- [TASK TO CARRY OUT] Write out, word for word, every line from the one containing "The height and width of the screenshot is (896, 1344)." through the last line of the records below, both ends included.

- [DATA PROVIDED]
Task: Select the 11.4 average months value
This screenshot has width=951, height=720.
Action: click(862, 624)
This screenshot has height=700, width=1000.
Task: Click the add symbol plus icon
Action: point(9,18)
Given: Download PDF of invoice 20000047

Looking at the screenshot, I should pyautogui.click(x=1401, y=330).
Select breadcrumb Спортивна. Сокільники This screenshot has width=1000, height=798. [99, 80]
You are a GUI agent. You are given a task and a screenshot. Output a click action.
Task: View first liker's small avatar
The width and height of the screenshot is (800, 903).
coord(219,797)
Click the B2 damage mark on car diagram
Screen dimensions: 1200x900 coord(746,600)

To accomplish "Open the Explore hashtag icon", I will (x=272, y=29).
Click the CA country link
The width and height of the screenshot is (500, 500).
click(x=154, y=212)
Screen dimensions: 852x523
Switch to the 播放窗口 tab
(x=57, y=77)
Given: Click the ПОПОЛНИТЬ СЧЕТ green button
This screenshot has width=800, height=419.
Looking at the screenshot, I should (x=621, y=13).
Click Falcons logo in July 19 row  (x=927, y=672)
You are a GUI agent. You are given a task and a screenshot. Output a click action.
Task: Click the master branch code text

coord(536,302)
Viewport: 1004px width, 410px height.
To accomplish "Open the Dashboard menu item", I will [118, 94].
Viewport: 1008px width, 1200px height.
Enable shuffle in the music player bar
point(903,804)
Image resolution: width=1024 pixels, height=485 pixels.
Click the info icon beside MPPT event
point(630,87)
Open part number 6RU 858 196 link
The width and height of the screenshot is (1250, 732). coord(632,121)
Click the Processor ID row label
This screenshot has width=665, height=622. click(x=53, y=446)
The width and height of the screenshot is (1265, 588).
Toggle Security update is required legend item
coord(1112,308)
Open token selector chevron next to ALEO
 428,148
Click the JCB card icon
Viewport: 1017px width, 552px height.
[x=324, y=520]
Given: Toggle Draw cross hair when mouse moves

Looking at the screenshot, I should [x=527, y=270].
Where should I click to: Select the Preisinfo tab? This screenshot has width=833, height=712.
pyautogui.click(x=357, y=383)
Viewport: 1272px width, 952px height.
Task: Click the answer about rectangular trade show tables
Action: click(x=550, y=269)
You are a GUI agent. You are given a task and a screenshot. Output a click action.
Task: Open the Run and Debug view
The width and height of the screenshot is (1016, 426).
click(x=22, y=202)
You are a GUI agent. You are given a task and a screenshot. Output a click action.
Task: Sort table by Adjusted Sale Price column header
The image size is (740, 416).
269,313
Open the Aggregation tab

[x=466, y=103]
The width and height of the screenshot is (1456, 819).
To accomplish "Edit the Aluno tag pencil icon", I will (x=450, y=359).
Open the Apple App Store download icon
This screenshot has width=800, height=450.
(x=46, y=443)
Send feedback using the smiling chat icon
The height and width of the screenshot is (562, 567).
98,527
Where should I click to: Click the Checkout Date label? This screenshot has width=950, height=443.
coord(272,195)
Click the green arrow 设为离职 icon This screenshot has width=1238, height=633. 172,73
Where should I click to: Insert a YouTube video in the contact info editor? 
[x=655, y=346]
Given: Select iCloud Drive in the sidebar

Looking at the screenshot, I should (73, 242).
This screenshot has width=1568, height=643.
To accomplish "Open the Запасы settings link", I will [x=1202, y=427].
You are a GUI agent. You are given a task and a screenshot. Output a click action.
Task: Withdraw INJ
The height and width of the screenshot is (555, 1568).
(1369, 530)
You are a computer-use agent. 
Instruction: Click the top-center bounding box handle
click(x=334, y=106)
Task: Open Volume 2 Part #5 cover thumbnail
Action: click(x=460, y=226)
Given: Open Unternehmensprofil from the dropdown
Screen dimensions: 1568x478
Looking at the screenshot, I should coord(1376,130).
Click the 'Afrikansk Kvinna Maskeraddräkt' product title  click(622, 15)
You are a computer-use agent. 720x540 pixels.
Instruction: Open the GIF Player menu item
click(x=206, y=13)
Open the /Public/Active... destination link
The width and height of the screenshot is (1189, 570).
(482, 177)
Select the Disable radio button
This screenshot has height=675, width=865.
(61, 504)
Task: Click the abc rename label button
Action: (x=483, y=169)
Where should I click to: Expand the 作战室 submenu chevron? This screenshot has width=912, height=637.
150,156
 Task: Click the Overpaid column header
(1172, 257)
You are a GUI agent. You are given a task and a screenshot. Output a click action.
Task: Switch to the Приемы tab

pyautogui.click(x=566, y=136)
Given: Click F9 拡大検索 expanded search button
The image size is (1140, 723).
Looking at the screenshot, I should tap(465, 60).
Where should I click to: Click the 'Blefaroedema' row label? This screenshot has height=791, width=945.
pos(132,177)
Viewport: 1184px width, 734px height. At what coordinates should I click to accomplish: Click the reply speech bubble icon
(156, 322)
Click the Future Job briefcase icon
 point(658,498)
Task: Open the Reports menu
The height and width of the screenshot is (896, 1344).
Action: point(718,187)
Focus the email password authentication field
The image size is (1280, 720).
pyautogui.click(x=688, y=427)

- [COMPLETED EXERCISE]
The height and width of the screenshot is (896, 1344).
Action: point(718,187)
Focus the email password authentication field
The image size is (1280, 720).
pyautogui.click(x=688, y=427)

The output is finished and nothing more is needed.